Salyer and his staff are celebrating ZuZu’s 10th anniversary this spring, as well as a facelift dictated by a government-mandated seismic retrofit of the Main Street property. During a break between lunch and dinner the other day, Salyer took a few minutes to discuss ZuZu’s facelift. He said the paella restaurant closed for six weeks shortly after the first of the year.
While a construction crew pulled off the building’s facade and installed a number of steel girders in the existing structure, he led a group of the culinary team and staff to northern Spain to find inspiration for ZuZu’s menu. He returned to find a new “burnt cedar facade” installed on the front of the 100-year-old building, one that does double duty as a fireproofing technique. The relatively small restaurant kitchen was modernized at the same time, Salyer said. “We redid the floor, replaced a kitchen wall and added a new walk-in (refrigerator).

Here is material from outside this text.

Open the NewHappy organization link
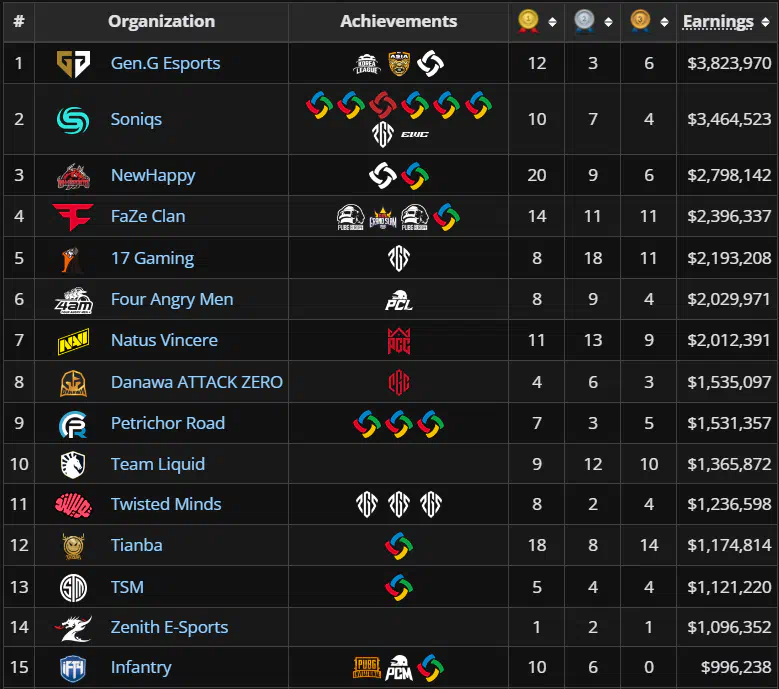Screen dimensions: 779x689 click(x=153, y=175)
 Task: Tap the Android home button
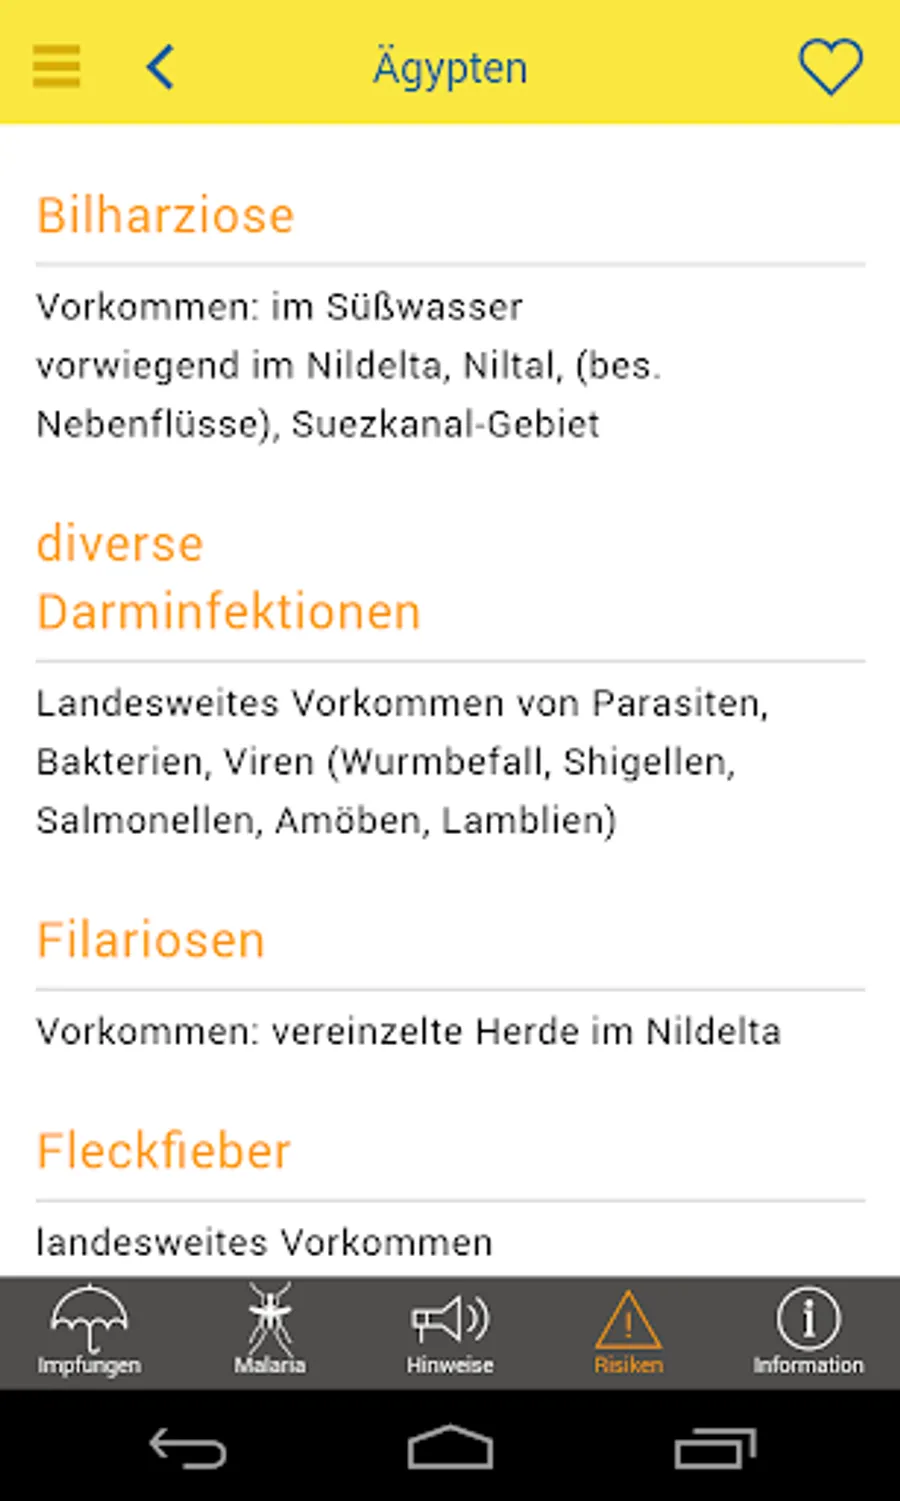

“As far as the (dining room) interior was concerned, we wanted to keep it the way it was. There are a few cosmetic changes and we removed the arched windows upstairs. That allowed us to put in floor-to-ceiling windows, opening up that upstairs dining space to the park and river across the street.” Salyer said the 10 days he and his employees spent in San Sebastian, Spain, is reflected in ZuZu’s new menus.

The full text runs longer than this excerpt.